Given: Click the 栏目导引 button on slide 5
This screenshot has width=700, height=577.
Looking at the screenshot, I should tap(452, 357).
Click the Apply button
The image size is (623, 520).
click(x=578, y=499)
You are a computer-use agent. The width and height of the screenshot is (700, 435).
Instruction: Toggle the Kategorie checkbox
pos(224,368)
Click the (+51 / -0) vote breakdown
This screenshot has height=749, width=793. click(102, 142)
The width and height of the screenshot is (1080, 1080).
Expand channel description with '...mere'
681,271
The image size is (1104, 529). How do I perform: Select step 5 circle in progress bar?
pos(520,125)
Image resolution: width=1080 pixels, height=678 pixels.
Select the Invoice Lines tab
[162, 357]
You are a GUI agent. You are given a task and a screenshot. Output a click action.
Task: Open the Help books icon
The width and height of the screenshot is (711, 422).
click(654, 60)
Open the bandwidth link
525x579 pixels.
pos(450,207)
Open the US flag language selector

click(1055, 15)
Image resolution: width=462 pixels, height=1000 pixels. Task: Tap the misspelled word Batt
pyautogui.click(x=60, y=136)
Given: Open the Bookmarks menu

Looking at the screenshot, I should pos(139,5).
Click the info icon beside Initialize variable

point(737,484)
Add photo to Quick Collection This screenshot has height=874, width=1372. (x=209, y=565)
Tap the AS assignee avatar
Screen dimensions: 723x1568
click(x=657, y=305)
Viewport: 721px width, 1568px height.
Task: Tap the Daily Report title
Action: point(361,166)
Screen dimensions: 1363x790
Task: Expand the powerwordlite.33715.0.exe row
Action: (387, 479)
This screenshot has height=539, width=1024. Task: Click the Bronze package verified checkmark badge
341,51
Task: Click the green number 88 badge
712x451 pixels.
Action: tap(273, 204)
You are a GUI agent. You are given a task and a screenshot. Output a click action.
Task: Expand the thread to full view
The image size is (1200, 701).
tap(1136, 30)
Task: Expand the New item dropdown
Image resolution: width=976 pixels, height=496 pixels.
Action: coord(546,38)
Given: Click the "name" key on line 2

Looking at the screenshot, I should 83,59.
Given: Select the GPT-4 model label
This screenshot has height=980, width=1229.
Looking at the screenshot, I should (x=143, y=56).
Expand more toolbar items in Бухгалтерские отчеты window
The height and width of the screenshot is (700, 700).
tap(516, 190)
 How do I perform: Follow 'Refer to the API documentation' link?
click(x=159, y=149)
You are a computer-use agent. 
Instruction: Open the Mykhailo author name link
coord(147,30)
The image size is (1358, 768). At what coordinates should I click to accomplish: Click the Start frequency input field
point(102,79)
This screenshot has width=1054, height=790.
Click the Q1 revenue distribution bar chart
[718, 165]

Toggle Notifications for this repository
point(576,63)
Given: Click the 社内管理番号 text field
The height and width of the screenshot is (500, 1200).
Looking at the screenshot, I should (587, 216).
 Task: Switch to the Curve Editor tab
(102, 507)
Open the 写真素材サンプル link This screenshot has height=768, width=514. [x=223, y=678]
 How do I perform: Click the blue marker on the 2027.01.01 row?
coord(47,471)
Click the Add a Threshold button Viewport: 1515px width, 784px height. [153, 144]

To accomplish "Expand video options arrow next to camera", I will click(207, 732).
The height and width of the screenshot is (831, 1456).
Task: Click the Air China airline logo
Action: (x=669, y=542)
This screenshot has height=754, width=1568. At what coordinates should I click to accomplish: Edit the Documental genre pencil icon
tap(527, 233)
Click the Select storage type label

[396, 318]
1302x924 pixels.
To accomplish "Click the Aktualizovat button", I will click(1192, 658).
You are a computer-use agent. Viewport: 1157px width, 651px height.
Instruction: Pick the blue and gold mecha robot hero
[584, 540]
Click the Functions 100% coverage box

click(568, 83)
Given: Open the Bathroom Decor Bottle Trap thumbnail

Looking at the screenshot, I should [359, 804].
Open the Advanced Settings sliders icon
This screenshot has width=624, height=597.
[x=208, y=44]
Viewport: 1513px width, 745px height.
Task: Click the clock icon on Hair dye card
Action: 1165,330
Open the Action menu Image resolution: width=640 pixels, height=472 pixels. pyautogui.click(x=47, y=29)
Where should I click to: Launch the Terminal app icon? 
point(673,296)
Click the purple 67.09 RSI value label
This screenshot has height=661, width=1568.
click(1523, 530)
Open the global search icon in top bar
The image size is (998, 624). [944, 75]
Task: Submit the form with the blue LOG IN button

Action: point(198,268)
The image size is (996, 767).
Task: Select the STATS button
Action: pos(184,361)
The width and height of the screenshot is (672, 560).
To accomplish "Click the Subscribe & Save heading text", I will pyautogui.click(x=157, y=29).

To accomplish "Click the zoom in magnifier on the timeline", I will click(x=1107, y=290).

** WHAT NEEDS TO BE DONE **
Could the entries above be output once more, exactly as they are?

** TASK RESPONSE **
Given: Click the 栏目导引 button on slide 5
This screenshot has width=700, height=577.
Looking at the screenshot, I should tap(452, 357).
Click the Apply button
The image size is (623, 520).
click(x=578, y=499)
You are a computer-use agent. The width and height of the screenshot is (700, 435).
Instruction: Toggle the Kategorie checkbox
pos(224,368)
Click the (+51 / -0) vote breakdown
This screenshot has height=749, width=793. click(102, 142)
The width and height of the screenshot is (1080, 1080).
Expand channel description with '...mere'
681,271
The image size is (1104, 529). How do I perform: Select step 5 circle in progress bar?
pos(520,125)
Image resolution: width=1080 pixels, height=678 pixels.
Select the Invoice Lines tab
[162, 357]
You are a GUI agent. You are given a task and a screenshot. Output a click action.
Task: Open the Help books icon
The width and height of the screenshot is (711, 422).
click(654, 60)
Open the bandwidth link
525x579 pixels.
pos(450,207)
Open the US flag language selector

click(1055, 15)
Image resolution: width=462 pixels, height=1000 pixels. Task: Tap the misspelled word Batt
pyautogui.click(x=60, y=136)
Given: Open the Bookmarks menu

Looking at the screenshot, I should pos(139,5).
Click the info icon beside Initialize variable

point(737,484)
Add photo to Quick Collection This screenshot has height=874, width=1372. (x=209, y=565)
Tap the AS assignee avatar
Screen dimensions: 723x1568
click(x=657, y=305)
Viewport: 721px width, 1568px height.
Task: Tap the Daily Report title
Action: point(361,166)
Screen dimensions: 1363x790
Task: Expand the powerwordlite.33715.0.exe row
Action: (387, 479)
This screenshot has height=539, width=1024. Task: Click the Bronze package verified checkmark badge
341,51
Task: Click the green number 88 badge
712x451 pixels.
Action: tap(273, 204)
You are a GUI agent. You are given a task and a screenshot. Output a click action.
Task: Expand the thread to full view
The image size is (1200, 701).
tap(1136, 30)
Task: Expand the New item dropdown
Image resolution: width=976 pixels, height=496 pixels.
Action: coord(546,38)
Given: Click the "name" key on line 2

Looking at the screenshot, I should 83,59.
Given: Select the GPT-4 model label
This screenshot has height=980, width=1229.
Looking at the screenshot, I should (x=143, y=56).
Expand more toolbar items in Бухгалтерские отчеты window
The height and width of the screenshot is (700, 700).
tap(516, 190)
 How do I perform: Follow 'Refer to the API documentation' link?
click(x=159, y=149)
You are a computer-use agent. 
Instruction: Open the Mykhailo author name link
coord(147,30)
The image size is (1358, 768). At what coordinates should I click to accomplish: Click the Start frequency input field
point(102,79)
This screenshot has width=1054, height=790.
Click the Q1 revenue distribution bar chart
[718, 165]

Toggle Notifications for this repository
point(576,63)
Given: Click the 社内管理番号 text field
The height and width of the screenshot is (500, 1200).
Looking at the screenshot, I should (587, 216).
 Task: Switch to the Curve Editor tab
(102, 507)
Open the 写真素材サンプル link This screenshot has height=768, width=514. [x=223, y=678]
 How do I perform: Click the blue marker on the 2027.01.01 row?
coord(47,471)
Click the Add a Threshold button Viewport: 1515px width, 784px height. [153, 144]

To accomplish "Expand video options arrow next to camera", I will click(207, 732).
The height and width of the screenshot is (831, 1456).
Task: Click the Air China airline logo
Action: (x=669, y=542)
This screenshot has height=754, width=1568. At what coordinates should I click to accomplish: Edit the Documental genre pencil icon
tap(527, 233)
Click the Select storage type label

[396, 318]
1302x924 pixels.
To accomplish "Click the Aktualizovat button", I will click(1192, 658).
You are a computer-use agent. Viewport: 1157px width, 651px height.
Instruction: Pick the blue and gold mecha robot hero
[584, 540]
Click the Functions 100% coverage box

click(568, 83)
Given: Open the Bathroom Decor Bottle Trap thumbnail

Looking at the screenshot, I should [359, 804].
Open the Advanced Settings sliders icon
This screenshot has width=624, height=597.
[x=208, y=44]
Viewport: 1513px width, 745px height.
Task: Click the clock icon on Hair dye card
Action: 1165,330
Open the Action menu Image resolution: width=640 pixels, height=472 pixels. pyautogui.click(x=47, y=29)
Where should I click to: Launch the Terminal app icon? 
point(673,296)
Click the purple 67.09 RSI value label
This screenshot has height=661, width=1568.
click(1523, 530)
Open the global search icon in top bar
The image size is (998, 624). [944, 75]
Task: Submit the form with the blue LOG IN button

Action: point(198,268)
The image size is (996, 767).
Task: Select the STATS button
Action: pos(184,361)
The width and height of the screenshot is (672, 560).
To accomplish "Click the Subscribe & Save heading text", I will pyautogui.click(x=157, y=29).

To accomplish "Click the zoom in magnifier on the timeline", I will click(x=1107, y=290).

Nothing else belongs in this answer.